Hydrodynamic Relationship between Color Doppler Ultrasonography Findings and the Number of Internal Spermatic Veins in Varicoceles.
10.3349/ymj.2012.53.2.386
- Author:
Tae Beom KIM
1
;
Joo Hyun CHANG
;
Sang Jin YOON
;
Soo Woong KIM
Author Information
1. Department of Urology, Gachon University Gil Hospital, Incheon, Korea.

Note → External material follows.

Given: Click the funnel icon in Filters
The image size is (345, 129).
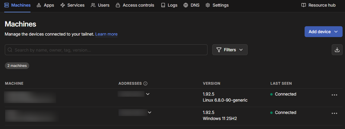Looking at the screenshot, I should click(219, 50).

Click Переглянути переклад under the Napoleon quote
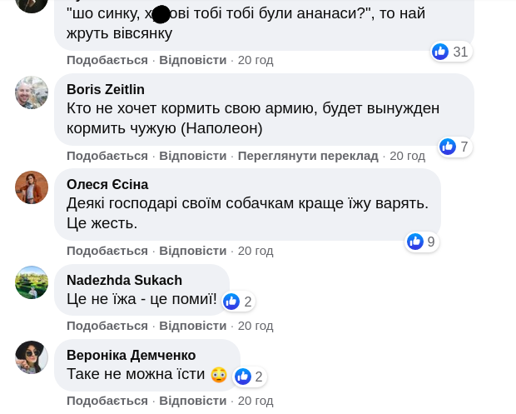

- Publication Type:Original Article
- Keywords:
Internal spermatic vein;
reflux velocity;
varicocele
- MeSH:
Adolescent;
Adult;
Humans;
Male;
Middle Aged;
Prospective Studies;
Semen/metabolism;
Testicular Diseases/ultrasonography;
Ultrasonography, Doppler, Color/*methods;
Varicocele/pathology/*ultrasonography;
Veins/*ultrasonography;
Young Adult
- From:Yonsei Medical Journal
2012;53(2):386-392
- CountryRepublic of Korea
- Language:English
-
Abstract:
PURPOSE: The improvement of testicular volume, testosterone levels and sperm concentration was suggested to be significantly associated with the number of internal spermatic veins (ISVs) ligated during varicocelectomy. Herein, we investigated preoperative color Doppler ultrasonography (CDU) findings as potential preoperative predictors of the number of ISVs requiring ligation during microsurgical subinguinal varicocelectomy. MATERIALS AND METHODS: In a prospective evaluation of 40 patients, maximal vein size and maximal reflux velocity were measured, while the total cross-sectional area of the affected testicular veins during a Valsalva maneuver was calculated using CDU by a single uroradiologist. Microsurgical subinguinal varicocelectomies were performed by one urologist. RESULTS: Among the semen parameters, semen morphology showed significant improvement (p=0.033), which was much clearer in the patients with a higher number of ISVs ligated than a lower number of ISVs ligated. Among the various preoperative variables, maximal reflux velocity and total cross-sectional area on CDU were related to the number of ISVs ligated (r=-0.442, p=0.004; r=0.594, p=0.000, respectively). Furthermore, univariate and multivariate linear regression analyses showed that maximal reflux velocity and total cross-sectional area on CDU were independent predictive factors of the number of ISVs ligated. CONCLUSION: Maximal reflux velocity and total cross-sectional area on CDU were related to the number of ISVs ligated. This means that the maximal reflux velocity and total cross-sectional area measured by preoperative CDU can predict the number of ISVs requiring ligation during microsurgical subinguinal varicocelectomy, which might be related to significant improvement of semen parameters after varicocelectomy.